[Dokumenttext]
============

Process Mining bei Jägermeister

Digitaler Zwilling der Prozesslandschaft

Um die Geschäftsprozesse per Process Mining zu verbessern, hat der Likörhersteller Jägermeister einen digitalen Zwilling seiner Prozesslandschaft eingeführt.

Mast-Jägermeister SE Headquarter in Wolfenbüttel (Bild: Mast-Jägermeister SE)
Mast-Jägermeister SE Headquarter in Wolfenbüttel (Bild: Mast-Jägermeister SE)

Die eigenen Geschäftsprozesse immer wieder infrage zu stellen, zu überprüfen und neu zu gestalten, zählt wohl in den meisten Unternehmen zu den zentralen Aufgaben. Schließlich wirkt sich die Ablauforganisation erheblich darauf aus, wie gut eine Leistung ist und wie wirtschaftlich sie erbracht wird. In der Vergangenheit halfen dabei Wertstromanalysen und Business Process Modeling. Seit einigen Jahren ergänzt Process Mining den Methoden-Mix. Dabei extrahiert eine Software die in den IT-Systemen vorhandenen Daten, rekonstruiert daraus die Prozesse und ermittelt kontinuierlich die Performance – beispielsweise in Form der Dauer zwischen zwei Prozessschritten. Process Mining trägt damit zur Transparenz bei. Konkrete Verbesserungsvorschläge liefert die Methode allerdings nicht.

============

[Datenauszug]
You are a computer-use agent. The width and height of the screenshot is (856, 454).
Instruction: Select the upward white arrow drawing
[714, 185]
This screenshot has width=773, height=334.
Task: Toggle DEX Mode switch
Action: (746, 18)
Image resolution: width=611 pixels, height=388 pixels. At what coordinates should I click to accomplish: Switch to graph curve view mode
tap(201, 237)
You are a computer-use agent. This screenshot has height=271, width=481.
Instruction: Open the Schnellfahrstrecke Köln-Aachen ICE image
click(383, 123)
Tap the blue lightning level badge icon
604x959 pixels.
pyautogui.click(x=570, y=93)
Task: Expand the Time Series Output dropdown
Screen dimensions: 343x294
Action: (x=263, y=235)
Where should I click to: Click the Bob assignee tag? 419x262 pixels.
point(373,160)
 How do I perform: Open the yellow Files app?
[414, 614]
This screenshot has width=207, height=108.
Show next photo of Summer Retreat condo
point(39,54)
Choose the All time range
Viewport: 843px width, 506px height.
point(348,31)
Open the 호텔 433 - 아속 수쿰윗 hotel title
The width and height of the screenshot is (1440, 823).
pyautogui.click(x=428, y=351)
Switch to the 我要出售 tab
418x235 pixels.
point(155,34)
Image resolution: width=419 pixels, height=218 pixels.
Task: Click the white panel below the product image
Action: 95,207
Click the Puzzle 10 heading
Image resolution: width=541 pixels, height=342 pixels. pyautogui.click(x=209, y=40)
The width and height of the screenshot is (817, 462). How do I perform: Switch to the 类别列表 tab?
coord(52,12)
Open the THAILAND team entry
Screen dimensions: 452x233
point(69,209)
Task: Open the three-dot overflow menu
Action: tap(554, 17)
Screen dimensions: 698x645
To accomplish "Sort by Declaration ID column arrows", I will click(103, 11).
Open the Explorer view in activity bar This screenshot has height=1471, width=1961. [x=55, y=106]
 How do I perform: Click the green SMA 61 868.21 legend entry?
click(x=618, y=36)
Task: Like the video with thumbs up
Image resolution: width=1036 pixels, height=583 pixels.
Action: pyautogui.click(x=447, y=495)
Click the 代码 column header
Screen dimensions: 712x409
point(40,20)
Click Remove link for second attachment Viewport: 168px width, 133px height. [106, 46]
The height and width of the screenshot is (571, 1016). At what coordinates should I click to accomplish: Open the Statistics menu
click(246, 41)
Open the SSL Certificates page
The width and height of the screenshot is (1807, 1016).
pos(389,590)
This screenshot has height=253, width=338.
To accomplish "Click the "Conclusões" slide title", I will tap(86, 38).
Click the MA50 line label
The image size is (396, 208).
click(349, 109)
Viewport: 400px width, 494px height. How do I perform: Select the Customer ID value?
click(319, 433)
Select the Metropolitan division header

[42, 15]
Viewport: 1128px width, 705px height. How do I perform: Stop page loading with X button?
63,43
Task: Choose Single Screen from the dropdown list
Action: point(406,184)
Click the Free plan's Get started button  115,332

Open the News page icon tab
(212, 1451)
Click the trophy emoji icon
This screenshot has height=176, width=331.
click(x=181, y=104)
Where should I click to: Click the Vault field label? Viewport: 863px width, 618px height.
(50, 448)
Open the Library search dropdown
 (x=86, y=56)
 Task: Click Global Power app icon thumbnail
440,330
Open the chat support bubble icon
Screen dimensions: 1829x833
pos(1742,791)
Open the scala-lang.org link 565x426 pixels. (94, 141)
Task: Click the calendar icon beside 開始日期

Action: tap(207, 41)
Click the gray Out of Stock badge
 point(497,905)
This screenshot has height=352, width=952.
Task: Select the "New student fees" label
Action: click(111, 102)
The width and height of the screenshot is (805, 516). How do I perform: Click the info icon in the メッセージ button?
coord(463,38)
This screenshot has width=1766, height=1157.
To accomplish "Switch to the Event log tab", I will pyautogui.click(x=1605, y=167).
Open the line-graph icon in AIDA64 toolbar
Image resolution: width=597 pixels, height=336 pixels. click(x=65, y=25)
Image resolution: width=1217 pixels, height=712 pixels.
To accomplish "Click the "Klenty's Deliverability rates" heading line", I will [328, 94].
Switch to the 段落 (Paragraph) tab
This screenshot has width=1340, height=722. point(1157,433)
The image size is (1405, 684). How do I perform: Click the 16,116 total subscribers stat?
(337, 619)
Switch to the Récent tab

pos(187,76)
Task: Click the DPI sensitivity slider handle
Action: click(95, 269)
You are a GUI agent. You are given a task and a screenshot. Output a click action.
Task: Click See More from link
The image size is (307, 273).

============

[Aufgabenstellung] Zitieren Sie den Text über Process Mining bei Jägermeister vollständig und wortgetreu.

[Bearbeitete Aufgabe]
Process Mining bei Jägermeister

Digitaler Zwilling der Prozesslandschaft

Um die Geschäftsprozesse per Process Mining zu verbessern, hat der Likörhersteller Jägermeister einen digitalen Zwilling seiner Prozesslandschaft eingeführt.

Mast-Jägermeister SE Headquarter in Wolfenbüttel (Bild: Mast-Jägermeister SE)
Mast-Jägermeister SE Headquarter in Wolfenbüttel (Bild: Mast-Jägermeister SE)

Die eigenen Geschäftsprozesse immer wieder infrage zu stellen, zu überprüfen und neu zu gestalten, zählt wohl in den meisten Unternehmen zu den zentralen Aufgaben. Schließlich wirkt sich die Ablauforganisation erheblich darauf aus, wie gut eine Leistung ist und wie wirtschaftlich sie erbracht wird. In der Vergangenheit halfen dabei Wertstromanalysen und Business Process Modeling. Seit einigen Jahren ergänzt Process Mining den Methoden-Mix. Dabei extrahiert eine Software die in den IT-Systemen vorhandenen Daten, rekonstruiert daraus die Prozesse und ermittelt kontinuierlich die Performance – beispielsweise in Form der Dauer zwischen zwei Prozessschritten. Process Mining trägt damit zur Transparenz bei. Konkrete Verbesserungsvorschläge liefert die Methode allerdings nicht.